Dagli episodi di accoltellamento a Bergamo ai progetti di strage a Perugia, il dibattito su Telegram e i rischi dei social spinge la Regione a proporre limiti d’età e supporto psicologico per i minori
I preoccupanti episodi di violenza estrema che hanno visto come protagonisti negativi riportati dalle cronache degli ultimi giorni hanno sicuramente un substrato culturale molto più complesso.
Ma il fil rouge del peso dei social network merita sicuramente una riflessione, come quelle che per esempio sono arrivate nelle ultime ore dal Veneto, sull’utilizzo di questi media da parte delle nuove generazioni.

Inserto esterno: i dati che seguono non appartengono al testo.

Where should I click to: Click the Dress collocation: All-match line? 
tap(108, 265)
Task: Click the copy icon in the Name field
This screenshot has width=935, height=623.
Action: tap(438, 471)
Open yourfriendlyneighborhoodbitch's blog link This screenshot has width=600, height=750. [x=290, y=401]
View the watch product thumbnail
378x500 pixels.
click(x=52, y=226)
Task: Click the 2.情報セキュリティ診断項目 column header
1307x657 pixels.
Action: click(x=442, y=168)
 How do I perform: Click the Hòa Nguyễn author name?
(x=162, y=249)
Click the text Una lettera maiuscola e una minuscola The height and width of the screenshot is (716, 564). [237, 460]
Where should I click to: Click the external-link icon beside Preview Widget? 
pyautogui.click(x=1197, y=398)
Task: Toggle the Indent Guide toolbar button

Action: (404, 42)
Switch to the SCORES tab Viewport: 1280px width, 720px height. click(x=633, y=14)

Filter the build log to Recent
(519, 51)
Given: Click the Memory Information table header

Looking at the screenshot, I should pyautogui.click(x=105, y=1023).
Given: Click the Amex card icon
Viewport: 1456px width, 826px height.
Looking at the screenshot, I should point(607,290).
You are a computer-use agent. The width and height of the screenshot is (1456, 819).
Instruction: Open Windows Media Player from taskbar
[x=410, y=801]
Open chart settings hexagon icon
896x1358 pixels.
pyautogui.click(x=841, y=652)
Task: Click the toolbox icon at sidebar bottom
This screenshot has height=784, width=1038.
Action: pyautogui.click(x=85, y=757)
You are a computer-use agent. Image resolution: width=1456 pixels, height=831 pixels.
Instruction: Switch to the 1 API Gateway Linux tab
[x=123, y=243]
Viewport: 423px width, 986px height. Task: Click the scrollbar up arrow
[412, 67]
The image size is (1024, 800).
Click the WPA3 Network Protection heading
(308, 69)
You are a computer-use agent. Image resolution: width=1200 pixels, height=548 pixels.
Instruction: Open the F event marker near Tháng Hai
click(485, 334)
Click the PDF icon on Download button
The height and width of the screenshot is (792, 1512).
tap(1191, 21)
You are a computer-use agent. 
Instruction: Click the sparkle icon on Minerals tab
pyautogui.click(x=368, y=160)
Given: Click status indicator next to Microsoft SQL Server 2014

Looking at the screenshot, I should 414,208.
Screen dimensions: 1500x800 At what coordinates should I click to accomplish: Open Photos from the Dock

Perché il ragazzino di 13 anni che ha accoltellato la professoressa di francese a Trescore Balneario, nel bergamasco, ha documentato il suo folle raid con una trasmissione in diretta su Telegram. E il 17enne residente pescarese arrestato a Perugia, che secondo le indagini stava lavorando alla fabbricazione di armi e ordigni chimici forse progettando una strage a scuola, era in contatto, sulla stessa piattaforma, con il gruppo “Werwolf Division”, che propaganda la superiorità della razza ariana e glorifica gli autori di stragi internazionali.
Il disegno di legge: stop ai social network per gli under 14
Sul tema dell’introduzione di un limite di età di 14 anni sotto il quale vietare l’uso dei social network esiste già un disegno di legge. A firmarlo è stato l’attuale presidente del Veneto, Alberto Stefani, nell’ultimo atto sottoscritto prima di dimettersi da Montecitorio per l’incompatibilità tra i due incarichi. “A quell’età – sottolinea Stefani – i giovani hanno bisogno di esperienze vere e incontri reali, non di finzione. E, soprattutto, devono essere tutelati dal rischio di emulazioni e dall’esposizione a contenuti violenti che possono influenzarli e spingerli a commettere reati nel mondo reale”.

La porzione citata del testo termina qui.